Em 2012, na cerimônia de abertura dos Jogos de Londres, o Reino Unido mostrou seu orgulho e sua história imperial partindo de sua grande contribuição à história, a revolução industrial que abriu passo ao capitalismo. No Rio, o diretor e ideólogo do espetáculo, o diretor Fernando Meirelles do magnífico Cidade de Deus, contou a história do Brasil: os povos indígenas e suas selvas insondáveis, a descoberta e conquista portuguesas, o uso dos bosques e sua destruição, a exploração escravocrata de quatro séculos, a revolução urbana, a necessidade de regressar à floresta e reconstruir a selva amazônica para sobreviver, tudo através de suas músicas populares, da Bossa Nova sensual, da Construção mais geométrica de Chico Buarque, o passinho, a voz das favelas, o samba de Elza Soares, o rap de Karol Conka, o maracatu de Pernambuco, para confluir todos no País Tropical cantado por Jorge Ben Jor.

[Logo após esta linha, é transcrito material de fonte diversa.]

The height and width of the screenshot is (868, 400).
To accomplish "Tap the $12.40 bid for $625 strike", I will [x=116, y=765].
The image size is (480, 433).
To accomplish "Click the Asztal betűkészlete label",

Cambaleante, decolou e saiu pelo teto do estádio o 14 Bis de Santos Dumont, o inventor da aviação mundial faz 110 anos.
Vanderlei Cordeiro de Lima acende a pira
"Espero que a cerimônia seja um remédio para a depressão de meu país", disse Meirelles. "Outros falaram deles, do que fizeram pelo mundo. O Brasil quis falar do futuro, do que todos juntos podemos fazer pelo planeta". E para reforçar a mensagem, o final da festa foi uma visão poética da necessidade da ecologia, uma poesia, A flor e a náusea, de Carlos Drummond de Andrade, recitada em português e inglês pelas atrizes Fernanda Montenegro e Judi Dench, tremendas e profundas acompanhadas de imagens de um simulacro de como a água sepultará Amsterdã, a Flórida, as ilhas Maldivas, se o aquecimento global não for detido. Mais de 3 bilhões de pessoas, disseram os organizadores, viram tudo pela televisão em todo o mundo.

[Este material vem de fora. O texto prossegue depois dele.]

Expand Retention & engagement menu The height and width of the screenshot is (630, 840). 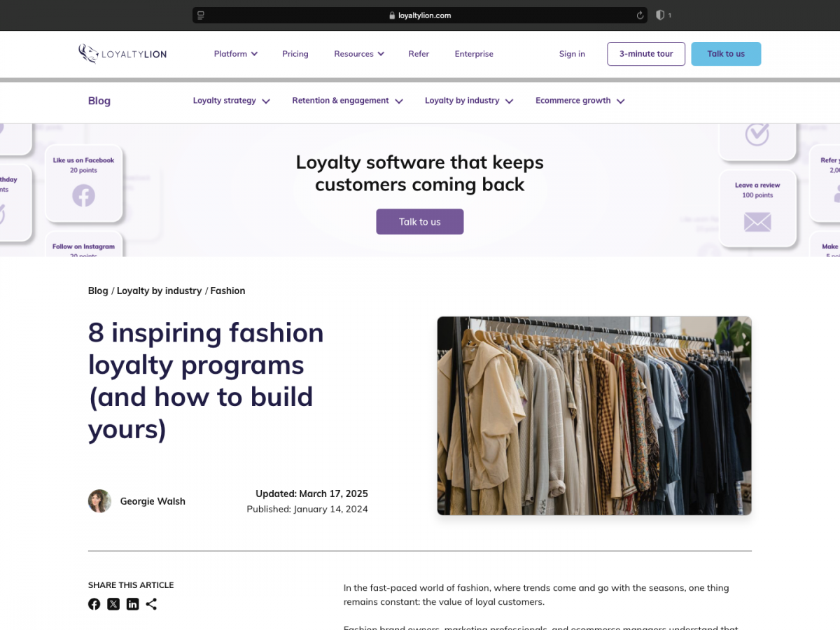point(347,101)
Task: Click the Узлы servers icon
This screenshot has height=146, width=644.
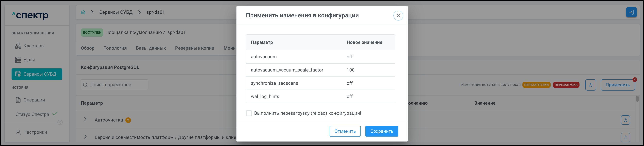Action: [18, 60]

A festa acabou com a poesia e a transcendência da microbiologia como religião de futuro, antes que viessem os russos mal-amados, os admirados refugiados, o ceremonial, os discursos, as vaias a Temer ao declarar abertos os Jogos e os rituais da bandeira olímpica, o juramento olímpico, a pomba da paz e a chama roubada por Prometeu que chegou às mãos de Vanderlei Cordeiro de Lima, o maratonista brasileiro atacado por um clérigo louco quando estava prestes a se proclamar campeão olímpico em Atenas. Cordeiro encontrou consolo da glória roubada, 12 anos mais tarde, portando a tocha pela escada até à pia onde brilhará, purificadora, nos próximos 17 dias no Rio, pairando sobre os melhores esportistas, os mais motivados, os entregues a um sonho, como ele foi.